The Invalid Certificate tab has six main types of invalid certificate states to configure:

  • Expired Certificate - Identify and control access to web servers with expired SSL/TLS certificates.
  • Not Yet Valid Certificate - Identify and control access to web servers with SSL/TLS certificates that are not yet valid.
  • Domain Name Mismatch - Identify and control SSL/TLS certificates with domain names that do not match the requested domain.
  • Signature Mismatch - Identify and control SSL/TLS certificates with invalid or mismatched signatures.
  • Not a Root CA - Identify and control SSL/TLS certificate chains with an invalid root certificate authority.
  • Untrusted Issuer - Identify and control access to SSL/TLS certificates signed by untrusted issuer.

Clicking the EDIT button will allow for configuration of each type, choosing between Block, Allow, and Logging.

image.png

If the status is set to block, then a block page can be selected.

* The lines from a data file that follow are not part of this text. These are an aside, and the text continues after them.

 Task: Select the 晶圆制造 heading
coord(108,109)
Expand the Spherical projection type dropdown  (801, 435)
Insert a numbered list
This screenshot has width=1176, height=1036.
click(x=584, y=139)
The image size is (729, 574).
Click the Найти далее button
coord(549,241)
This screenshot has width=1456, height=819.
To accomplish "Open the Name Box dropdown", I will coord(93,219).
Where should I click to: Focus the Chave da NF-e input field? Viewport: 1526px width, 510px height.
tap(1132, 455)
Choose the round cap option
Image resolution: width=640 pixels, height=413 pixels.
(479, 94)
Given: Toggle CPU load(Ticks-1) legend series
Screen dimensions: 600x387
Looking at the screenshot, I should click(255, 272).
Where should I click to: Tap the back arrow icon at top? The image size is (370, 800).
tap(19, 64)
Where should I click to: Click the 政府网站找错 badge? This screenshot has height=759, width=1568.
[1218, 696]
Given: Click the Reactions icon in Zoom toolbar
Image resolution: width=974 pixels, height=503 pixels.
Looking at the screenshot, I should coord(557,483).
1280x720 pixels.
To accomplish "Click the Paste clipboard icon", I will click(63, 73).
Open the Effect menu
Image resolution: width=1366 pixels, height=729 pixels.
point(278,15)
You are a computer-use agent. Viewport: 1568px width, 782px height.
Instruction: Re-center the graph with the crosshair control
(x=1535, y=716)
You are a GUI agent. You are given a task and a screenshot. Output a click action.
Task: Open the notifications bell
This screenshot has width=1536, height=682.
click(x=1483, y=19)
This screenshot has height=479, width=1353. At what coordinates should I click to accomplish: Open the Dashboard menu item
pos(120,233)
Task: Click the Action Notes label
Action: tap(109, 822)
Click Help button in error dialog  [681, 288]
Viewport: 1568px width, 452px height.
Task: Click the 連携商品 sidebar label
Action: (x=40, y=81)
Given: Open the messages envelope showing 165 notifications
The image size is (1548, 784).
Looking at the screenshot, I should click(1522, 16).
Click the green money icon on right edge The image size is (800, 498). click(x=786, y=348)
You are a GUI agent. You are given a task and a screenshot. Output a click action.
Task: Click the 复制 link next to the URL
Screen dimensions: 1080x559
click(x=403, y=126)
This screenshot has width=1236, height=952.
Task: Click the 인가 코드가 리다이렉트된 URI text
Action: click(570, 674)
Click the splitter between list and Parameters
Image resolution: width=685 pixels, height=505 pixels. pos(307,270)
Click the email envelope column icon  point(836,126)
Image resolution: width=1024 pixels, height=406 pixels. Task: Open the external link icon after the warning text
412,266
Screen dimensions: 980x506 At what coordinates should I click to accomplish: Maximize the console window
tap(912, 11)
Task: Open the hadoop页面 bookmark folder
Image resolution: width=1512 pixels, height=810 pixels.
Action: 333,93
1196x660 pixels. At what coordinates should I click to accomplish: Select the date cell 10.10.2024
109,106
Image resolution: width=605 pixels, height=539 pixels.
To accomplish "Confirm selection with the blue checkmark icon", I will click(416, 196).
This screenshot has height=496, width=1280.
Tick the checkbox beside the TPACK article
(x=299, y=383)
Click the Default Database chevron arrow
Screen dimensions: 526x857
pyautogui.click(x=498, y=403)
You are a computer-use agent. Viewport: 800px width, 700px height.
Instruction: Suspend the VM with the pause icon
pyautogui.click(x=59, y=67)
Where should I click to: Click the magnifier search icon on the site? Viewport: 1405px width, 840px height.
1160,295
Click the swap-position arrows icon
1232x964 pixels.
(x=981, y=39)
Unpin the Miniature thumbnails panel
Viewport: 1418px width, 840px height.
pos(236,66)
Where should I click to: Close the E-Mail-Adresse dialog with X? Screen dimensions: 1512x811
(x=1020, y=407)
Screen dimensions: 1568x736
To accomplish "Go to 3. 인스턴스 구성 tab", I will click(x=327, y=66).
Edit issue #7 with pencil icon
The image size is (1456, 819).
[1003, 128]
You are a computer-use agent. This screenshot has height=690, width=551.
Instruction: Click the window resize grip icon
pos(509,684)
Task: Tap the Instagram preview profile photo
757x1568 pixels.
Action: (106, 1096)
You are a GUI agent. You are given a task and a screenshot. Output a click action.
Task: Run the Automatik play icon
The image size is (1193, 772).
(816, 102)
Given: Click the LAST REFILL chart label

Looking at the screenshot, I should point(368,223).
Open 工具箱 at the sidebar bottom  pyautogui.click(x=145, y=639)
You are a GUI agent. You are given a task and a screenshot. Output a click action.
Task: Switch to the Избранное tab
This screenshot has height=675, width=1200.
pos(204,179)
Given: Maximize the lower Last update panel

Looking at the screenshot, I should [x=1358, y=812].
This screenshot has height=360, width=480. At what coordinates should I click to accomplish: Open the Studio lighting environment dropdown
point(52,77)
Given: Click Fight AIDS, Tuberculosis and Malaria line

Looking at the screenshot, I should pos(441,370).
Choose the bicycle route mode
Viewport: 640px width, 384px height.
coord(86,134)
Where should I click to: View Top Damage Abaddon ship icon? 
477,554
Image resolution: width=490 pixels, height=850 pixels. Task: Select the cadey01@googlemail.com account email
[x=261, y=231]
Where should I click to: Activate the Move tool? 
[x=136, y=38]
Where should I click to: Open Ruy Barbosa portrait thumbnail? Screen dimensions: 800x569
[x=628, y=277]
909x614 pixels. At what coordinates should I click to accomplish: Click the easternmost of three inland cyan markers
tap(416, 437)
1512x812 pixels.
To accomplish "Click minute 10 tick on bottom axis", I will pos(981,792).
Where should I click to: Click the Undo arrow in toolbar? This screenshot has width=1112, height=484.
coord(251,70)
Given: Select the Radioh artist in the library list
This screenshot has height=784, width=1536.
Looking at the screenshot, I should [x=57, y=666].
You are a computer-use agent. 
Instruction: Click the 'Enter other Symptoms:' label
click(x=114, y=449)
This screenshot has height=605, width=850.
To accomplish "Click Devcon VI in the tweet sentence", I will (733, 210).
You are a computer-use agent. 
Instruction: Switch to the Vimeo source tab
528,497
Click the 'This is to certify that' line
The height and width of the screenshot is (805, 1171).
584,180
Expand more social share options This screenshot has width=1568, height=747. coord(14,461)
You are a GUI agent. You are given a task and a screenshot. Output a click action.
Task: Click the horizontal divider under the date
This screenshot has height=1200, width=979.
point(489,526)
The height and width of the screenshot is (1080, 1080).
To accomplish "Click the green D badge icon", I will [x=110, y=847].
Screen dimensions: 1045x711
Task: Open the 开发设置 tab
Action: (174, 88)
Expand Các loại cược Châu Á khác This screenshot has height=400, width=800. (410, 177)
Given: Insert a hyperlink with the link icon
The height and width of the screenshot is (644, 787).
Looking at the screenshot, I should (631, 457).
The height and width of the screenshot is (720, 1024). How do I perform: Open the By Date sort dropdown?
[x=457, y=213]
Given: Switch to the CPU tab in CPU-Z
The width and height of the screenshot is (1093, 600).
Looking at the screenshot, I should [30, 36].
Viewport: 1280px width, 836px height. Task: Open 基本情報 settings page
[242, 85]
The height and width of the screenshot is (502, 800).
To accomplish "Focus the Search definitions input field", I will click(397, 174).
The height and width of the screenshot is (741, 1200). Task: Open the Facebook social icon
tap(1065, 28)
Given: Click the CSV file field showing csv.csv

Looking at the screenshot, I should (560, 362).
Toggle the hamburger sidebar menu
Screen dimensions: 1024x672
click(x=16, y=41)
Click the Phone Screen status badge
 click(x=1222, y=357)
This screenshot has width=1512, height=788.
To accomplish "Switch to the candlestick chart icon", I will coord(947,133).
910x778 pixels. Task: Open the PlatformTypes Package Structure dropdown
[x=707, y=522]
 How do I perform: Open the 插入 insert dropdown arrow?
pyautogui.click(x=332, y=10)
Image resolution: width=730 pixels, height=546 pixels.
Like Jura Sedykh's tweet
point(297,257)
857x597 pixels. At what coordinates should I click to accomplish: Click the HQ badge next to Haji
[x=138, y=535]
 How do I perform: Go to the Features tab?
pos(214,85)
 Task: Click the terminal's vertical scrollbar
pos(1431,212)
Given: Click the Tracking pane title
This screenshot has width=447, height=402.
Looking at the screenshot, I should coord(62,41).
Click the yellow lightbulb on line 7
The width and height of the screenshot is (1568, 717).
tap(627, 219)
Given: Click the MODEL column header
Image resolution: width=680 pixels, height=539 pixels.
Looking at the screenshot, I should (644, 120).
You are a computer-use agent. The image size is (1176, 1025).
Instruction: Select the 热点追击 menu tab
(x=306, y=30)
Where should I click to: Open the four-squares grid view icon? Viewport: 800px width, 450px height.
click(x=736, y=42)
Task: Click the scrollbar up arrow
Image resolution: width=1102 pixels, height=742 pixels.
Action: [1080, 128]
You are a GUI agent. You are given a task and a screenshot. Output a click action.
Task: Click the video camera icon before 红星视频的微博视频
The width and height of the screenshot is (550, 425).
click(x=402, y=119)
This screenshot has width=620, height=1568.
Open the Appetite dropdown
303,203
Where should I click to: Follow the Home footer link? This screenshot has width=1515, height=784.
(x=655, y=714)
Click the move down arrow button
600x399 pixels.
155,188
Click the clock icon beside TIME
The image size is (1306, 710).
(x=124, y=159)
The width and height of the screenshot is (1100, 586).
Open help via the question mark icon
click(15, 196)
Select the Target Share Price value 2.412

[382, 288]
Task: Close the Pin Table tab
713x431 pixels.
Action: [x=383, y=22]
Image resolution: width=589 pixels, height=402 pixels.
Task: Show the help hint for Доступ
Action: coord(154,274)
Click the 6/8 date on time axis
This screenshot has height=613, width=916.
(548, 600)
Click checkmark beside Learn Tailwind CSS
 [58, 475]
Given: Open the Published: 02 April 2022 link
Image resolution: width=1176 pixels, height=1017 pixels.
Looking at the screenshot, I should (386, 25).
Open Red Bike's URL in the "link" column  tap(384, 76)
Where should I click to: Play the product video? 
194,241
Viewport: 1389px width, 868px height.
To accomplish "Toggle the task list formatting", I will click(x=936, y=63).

Block pages can be configured in the Block Page(Web) and Block Page(DNS) tabs in Global Security.

Pass-Through

Pass Through will let the administrator configure bypass to exclude certain traffic from TLS decryption and inspection. Bypass applies to ZTNA, Web, and CASB. It does not apply to Network level traffic.

There are four main path-through categories:

  • Application - Preset applications such as Dropbox and WhatsApp
  • FQDN - A fully qualified domain name
  • Destination IP - The IP address of the destination
  • Local IP - An IP address on the local network

Clicking on SETTINGS will allow for configuration of each category.

image.png

  • ON = Bypassed
  • OFF = Policy rules will be applied

Internal DNS

The SASE uses edge DNS servers by default.

If an organization uses an internal DNS server, they can configure it here by inputting the IP address of the server.

image.png

As it says in the tooltip on the console, make sure to allow TCP over port 53 and UDP over port 53 to allow for DNS integration.